For whatever reason, what may be called the infamous Fake News Circular, issued by the information and broadcasting ministry late on Monday, and energetically propagated through Twitter past midnight that day by I&B minister Smriti Irani, who has earned the unenviable reputation of making a mess of portfolios she handles, was hastily withdrawn on Tuesday, under instructions from Prime Minister Narendra Modi, it was given out.
This is a positive development, although speculation may persist that the PM stepped in when Ms Irani’s move had drawn immediate and widespread condemnation. Arguably, at a time when the government is buffeted with scandals and leaks — look at the PNB and ICICI Bank scams and the CBSE leak — and attacks on dalits, it was time for the government to engage with the media, not to brandish a stick. The I&B minister seems not to have understood her remit. But will she quit, or be asked to go? Either seems quite unlikely.
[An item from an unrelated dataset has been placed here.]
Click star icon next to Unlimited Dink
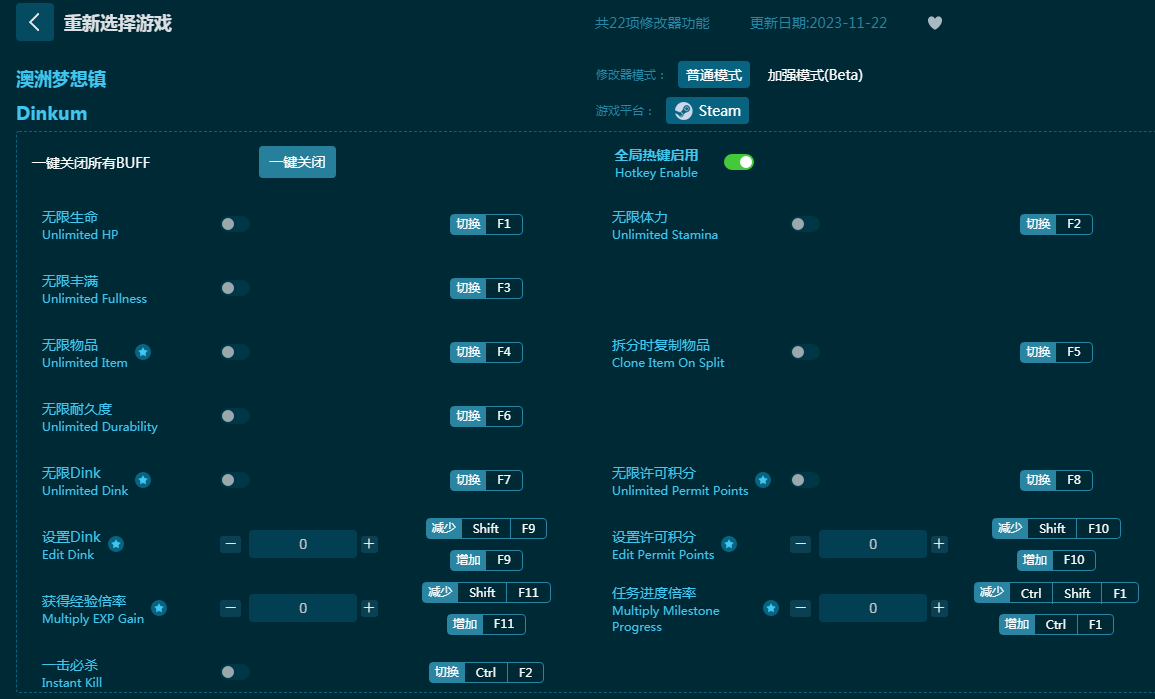This screenshot has width=1155, height=699. [143, 480]
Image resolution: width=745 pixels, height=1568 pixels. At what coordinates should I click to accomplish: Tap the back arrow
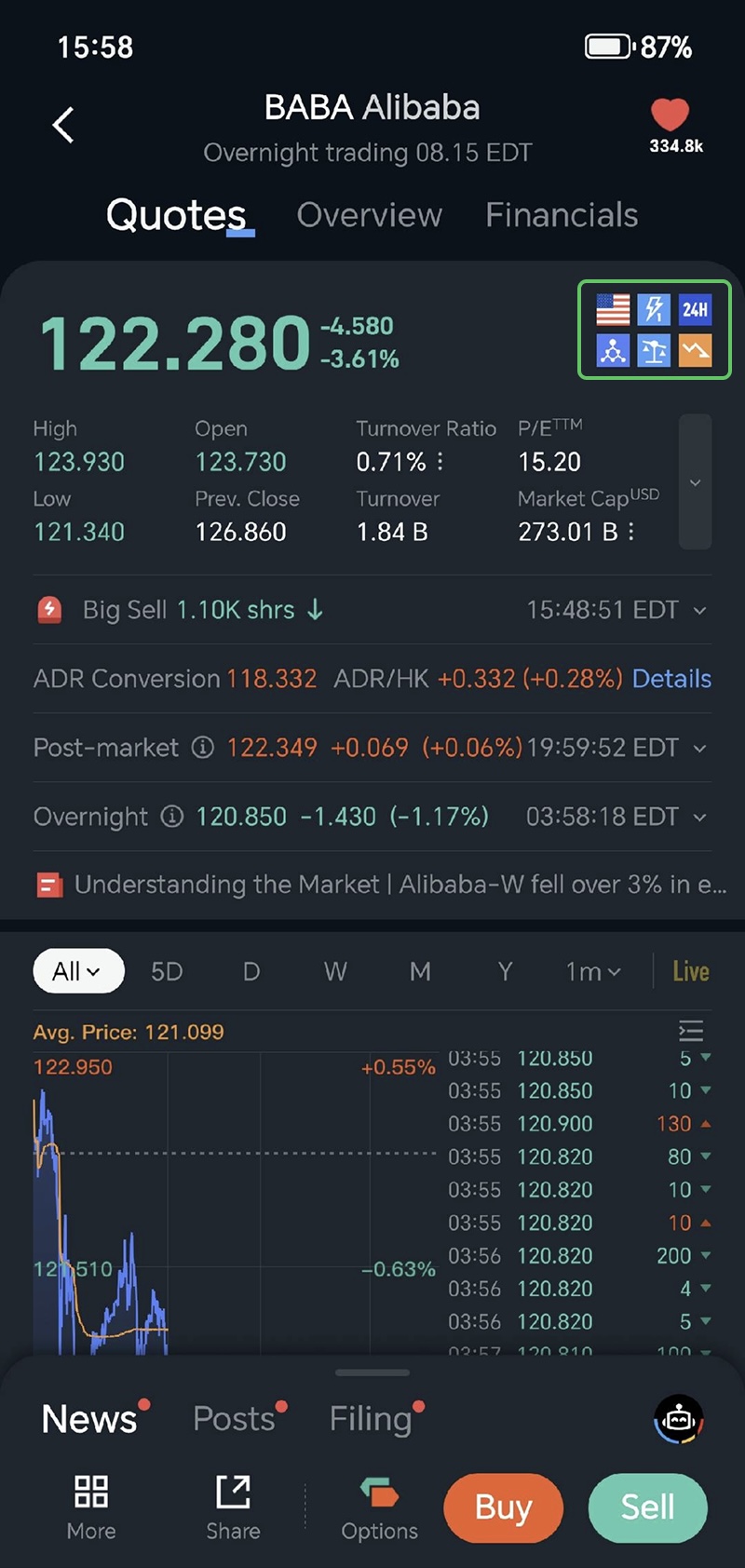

Now journalists won’t have their accreditation suspended or revoked, as threatened by Ms Irani, even if they write critical — which is a world apart from fake news — stuff or occasionally commit reporting errors, that are corrected by proper journalists, who are a world apart from social media warriors or disseminators of news without basis, namely fake news.
This government is so concentrated in a single hand that many believe — including in BJP circles — that not a bird stirs in the bush without the PMO knowing. So was Ms Irani going solo and was the PMO clueless? That would be a surprise considering that only recently Ms Irani had spelt out her intentions in a television interview to regulate — or go after — journalists and social media trolls if she thought their work unsatisfactory, and her views were criticised in the media. It’s hard to squelch the thinking that what Ms Irani was made to do was float a trial balloon. As it got shot down, the higher-ups went into correction mode.
Fake news is actually no news at all. It basically refers to a recent phenomenon worldwide, specially in the United States, to concoct and disseminate stuff against political opponents, or stuff to make right-wing forces gain electoral advantage — as in Donald Trump’s case — by trying to exploit the credulousness of ordinary folk. Worldwide, it is practically a right-wing monopoly. At least 13 Union ministers recently endorsed a fake news site called The True Picture, which appears to have links with those who recently helped publish PM Narendra Modi’s book Exam Warriors. This can only boost the impression that Ms Irani wasn’t acting entirely independently and her thoughts arose from groupthink.
The government has no business policing the media. There are defamation and libel laws against those who may be tempted to wilfully distort news.